A big screen movie has been recently released which has a number of Moorlands connections. Caspian Films’ The Colour Room, which can be viewed on Sky Cinema, follows the journey of a determined, working-class woman, Clarice Cliff, as she breaks the glass ceiling and revolutionises the workplace in the 20th century.
A big screen movie has been recently released which has a number of Moorlands connections.
Caspian Films’ The Colour Room, which can be viewed on Sky Cinema, follows the journey of a determined, working-class woman, Clarice Cliff, as she breaks the glass ceiling and revolutionises the workplace in the 20th century.
The movie, which has also been screened at a number of cinemas across the country, has Caverswall actress Rachel Shenton in it, and the community venue of the Foxlowe Arts Centre was used for some of the filming of the movie.
Chairman of the Foxlowe Arts Centre, Chris Thompson, told the Leek & Moorlands Echo: “We were approached by Caspian Films who were filming The Colour Room for Sky Cinema about the ceramic designer Clarice Cliff as one of their location scouts gave them a heads up that a certain scene would work really well at the Foxlowe Arts Centre.
“I don’t want to give much away in case I spoil the film for the reader as it’s well worth watching, it has a great story line and is exceptionally well filmed and it was fascinating to see how parts of the Foxlowe were completely transformed and then expertly painted back to its original state.”

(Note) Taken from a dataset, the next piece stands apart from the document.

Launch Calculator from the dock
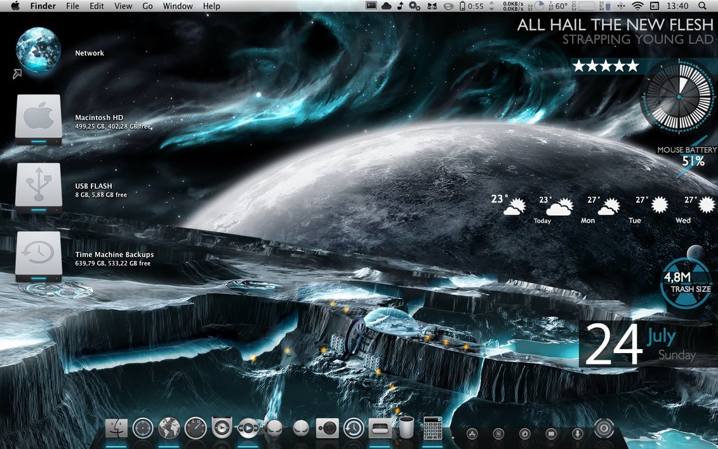 coord(432,429)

Chris added: “The film crew were a lovely friendly team and I’m sure there will be a few readers who will agree with this statement as they may have been an extra or made a prop for the film, you might even pick my mumbled voice out on a crowd scene.
“I would like to say a special thank you for the patience of members of the Foxlowe Creative Hub and Fox and Crow Gallery as a regular “Quiet please” was called out to indicate filming was going to start.
“There were three scenes filmed in Leek and many more in Stoke-on-Trent, although I was born and raised in Leek, I worked for 20 years as a Screen Printer for Wedgwood and have always had an interest in ceramics.
“Mind you, as every generation of our family since 1850 have worked in the local textile industry I’m looking forward to a film company coming back and making a film about our past vibrant textile industry.”
Meanwhile, a well-known sculptor in the Moorlands had a cameo part in the film, as well as made some of the specially made props for the filming.
Anthony Hammond, whose wooden creations can be found in many scenic spots within the Moorlands, said: “I was commissioned to produce a batch of traditional pottery crates made from coppice material as used in the 1920’s to transport crockery from Stoke on Trent via the canals and then shipped out to the rest of the world.
“I also supplied an amount of coppice material for prop’ and background purposes. And then spent a day at Middleport pottery filming.”